Premiery gier – w jakie nowe gry zagramy w marcu 2020
Zimowa susza dobiega końca. W marcu będziemy się zagrywać w dodatek do The Division 2, testować cierpliwość przy Ori and the Will of the Wisps i NiOhu 2 oraz rozładowywać nerwy mordując demony w Doomie Eternalu.
Spis treści
- Premiery gier – w jakie nowe gry zagramy w marcu 2020
- The Division 2: Warlords of New York
- NiOh 2
- Doom Eternal
- Half-Life: Alyx
- Animal Crossing: New Horizons
- Black Mesa
- Mount & Blade 2: Bannerlord
- Panzer Corps 2
- Persona 5 Royal
- State of Decay 2
- Najciekawsze premiery marca
Mount & Blade 2: Bannerlord
Data premiery: 31 marca (wczesny dostęp)
INFORMACJE
- Gatunek: hybryda strategii i RPG
- Platforma: PC
- Przybliżona cena: brak danych
Czym jest Mount & Blade 2: Bannerlord?
Długo oczekiwaną (i zdecydowanie zbyt wiele razy opóźnianą) pełnoprawną nową odsłoną serii hybryd gier strategicznych i RPG, której korzenie sięgają 2008 roku, a ostatnia część debiutowała w 2010. Produkcja ta zabierze nas do fikcyjnego mocarstwa, pozwalając samodzielnie kształtować własne losy oraz sferę polityczną królestwa, toczyć emocjonujące walki i rozwijać swojego bohatera.
Jak wygląda rozgrywka w Mount & Blade 2: Bannerlord?
Zabawa dzielić się będzie na dwie zasadnicze fazy. W pierwszej mamy podróżować po krainie, najmować żołnierzy, by zasilili nasze szeregi, rozmawiać z postaciami niezależnymi i realizować dla nich zadania, a także handlować. Fazę drugą stanowić będą rozbudowane na modłę gier strategicznych bitwy, w których dowodzimy swoimi oddziałami i prowadzimy je do boju. Bannerlord zaoferuje sporo ulepszeń w mechanice zabawy, w tym mocno rozbudowany kreator rozwoju postaci, system zdobywania twierdz oraz wprowadzający w arkana gry samouczek.
- Graliśmy w Mount & Blade 2: Bannerlord – na ten sandbox warto czekać
- Więcej o grze Mount & Blade 2: Bannerlord
NASZE OCZEKIWANIA
Jestem świadomy faktu, że Mount & Blade 2 – szczególnie w środowiskach miłośników „modnych” tytułów dzisiejszych czasów z Fortnitem na czele – może nie być najbardziej oczekiwaną premierą tego roku (szczególnie gdy o prym w sercach rodzimych graczy biją się Cyberpunki z Dying Lightami).
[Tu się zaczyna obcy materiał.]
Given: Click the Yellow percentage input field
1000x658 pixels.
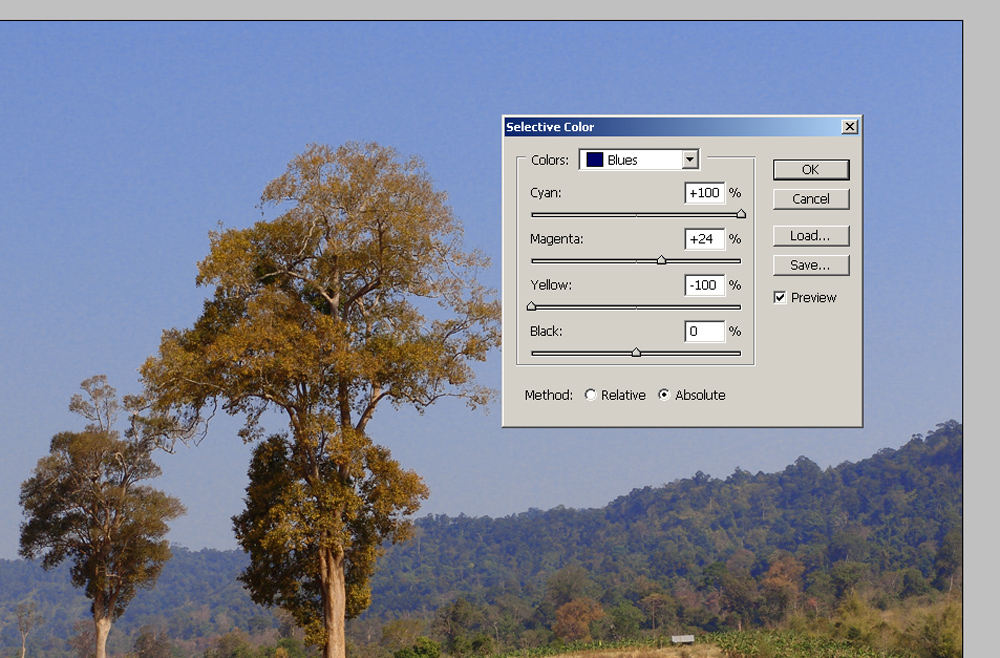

Niemniej czekam właśnie na tę grę – wspólnie z podobnymi sobie oszołomami, których wcale tak mało nie ma – już ponad siedem lat, a od dwunastu gram w fenomenalną do dziś „jedynkę”. Dlaczego?
Pierwsze M&B było paskudne pod względem wizualnym oraz wtórne i ograniczone w wielu aspektach już w dniu swojej premiery. Niemniej tytuł ten nadrabiał braki klimatem, potężnymi bitwami (może nie na miarę cyklu Total War, ale trzeba przyznać, że trudno o tak intensywne wrażenie zawieruchy bitewnej w innych produkcjach, szczególnie gdy skorzysta się z modów zwiększających ilość jednostek na ubitej ziemi) i wsparciem sceny moderskiej. Dlaczego więc ktokolwiek miałby się dziwić, że czekamy na Mount & Blade 2 – skoro tytuł ten ma być nie tylko ładniejszy, ale i obfitszy w treść niż część pierwsza z 2008 roku?